--- Exercise passage Enclosed Below ---
[R-sig-ME] Comparing results from glmer and glht
ONKELINX, Thierry
Thierry.ONKELINX at inbo.be
Tue Jan 17 15:28:00 CET 2012
Hi Colin,
This is what I would do. The example is on a simple lm() but is similar to a mixed model.
I find it easier to define contrasts on models without the intercept.
set.seed(12345)
dataset <- expand.grid(wsh = c("C", "D", "F", "G"), rip = c("Forest", "Non-forest"), id = seq_len(10))
dataset$wshrip <- with(dataset, wsh:rip)
dataset$Y <- runif(4, min = -10, max = 10)[dataset$wsh] + runif(2, min = -2, max = 2)[dataset$rip] + runif(8, min = -1, max = 1)[dataset$wshrip] + rnorm(nrow(dataset))
model <- lm(Y ~ 0 + wshrip, data = dataset)
library(multcomp)
K <- rbind(
c(1, 1, -1, -1, 0, 0, 0, 0),
c(0, 0, 1, 1, 0, 0, -1, -1),
c(1, -1, 1, -1, 1, -1, 1, -1))
rownames(K) <- c("C - D = 0", "D - G = 0", "Forest - non-forest = 0")
summary(glht(model, K))
Best regards,
Thierry
ir. Thierry Onkelinx
Instituut voor natuur- en bosonderzoek / Research Institute for Nature and Forest
team Biometrie & Kwaliteitszorg / team Biometrics & Quality Assurance
Kliniekstraat 25
1070 Anderlecht
Belgium
+ 32 2 525 02 51
+ 32 54 43 61 85
Thierry.Onkelinx at inbo.be
www.inbo.be
To call in the statistician after the experiment is done may be no more than asking him to perform a post-mortem examination: he may be able to say what the experiment died of.
~ Sir Ronald Aylmer Fisher
The plural of anecdote is not data.
~ Roger Brinner
The combination of some data and an aching desire for an answer does not ensure that a reasonable answer can be extracted from a given body of data.
--- End of Enclosed Exercise passage ---
Problems to solve =>
(1) In the post on comparing glmer and glht results, swap "model" for "fit" and write out the passage starting with "model <- lm(Y" and going on through "summary(glht(model, K))".
(2) Please extend the post on comparing glmer and glht results, picking up right after its last sentence.
The listing has no connection to the post on comparing glmer and glht results.
--- The data Enclosed Below ---
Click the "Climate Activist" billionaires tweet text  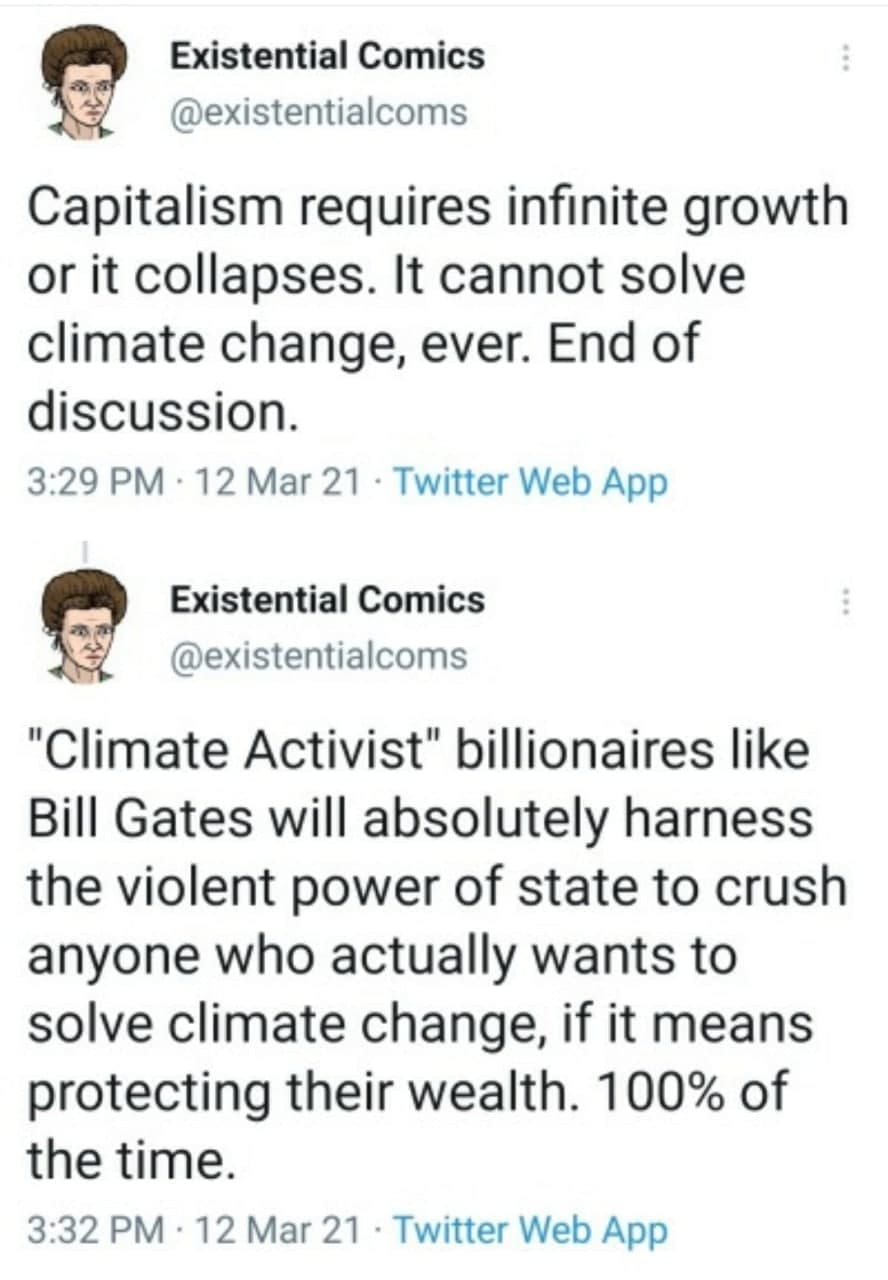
--- End of Enclosed The data ---
Responses to the tasks =>
(1)
fit <- lm(Y ~ 0 + wshrip, data = dataset)
library(multcomp)
K <- rbind(
c(1, 1, -1, -1, 0, 0, 0, 0),
c(0, 0, 1, 1, 0, 0, -1, -1),
c(1, -1, 1, -1, 1, -1, 1, -1))
rownames(K) <- c("C - D = 0", "D - G = 0", "Forest - non-forest = 0")
summary(glht(fit, K))

(2)
~ John Tukey
-----Oorspronkelijk bericht-----
Van: Colin Wahl [mailto:biowahl at gmail.com]
Verzonden: maandag 16 januari 2012 21:55
Aan: ONKELINX, Thierry; r-sig-mixed-models at r-project.org
Onderwerp: Re: [R-sig-ME] Comparing results from glmer and glht
Thierry,
Thank you for the suggestion. I think I understand, though creating user defined contrasts will be difficult.
I create a combined variable:
wshrip <-c bind(wsh, rip)
Resulting in a new model
modelEPT<-glmer(EPT ~ wshrip + (1|stream) + (1|stream:rip) + (1|obs), data=ept, family=binomial(link="logit"))
The user defined contrasts I tried previously were:
wsh <- rbind("C vs. D" = c(1,0,0,0,0,0,0,0),
"C vs. F" = c(0,1,0,0,0,0,0,0),
"C vs. G" = c(0,0,1,0,0,0,0,0),
"D vs. F" = c(-1,1,0,0,0,0,0,0),
"D vs. G" = c(-1,0,1,0,0,0,0,1),
"F vs. G" = c(0,-1,1,0,0,0,0,0))
This did not give me reasonable results, prompting me to use built-in
contrasts:
summary(glht(modelEPT, linfct=mcp(wsh="Tukey")))
For riparian contrasts I used:
rip <- rbind("C: Forested vs. Non-Forested" = c(0,0,0,0,1,0,0,0),
"D: Forested vs. Non-Forested" = c(0,0,0,0,1,1,0,0),
"F: Forested vs. Non-Forested" = c(0,0,0,0,1,0,1,0),
"G: Forested vs. Non-Forested" = c(0,0,0,0,1,0,0,1))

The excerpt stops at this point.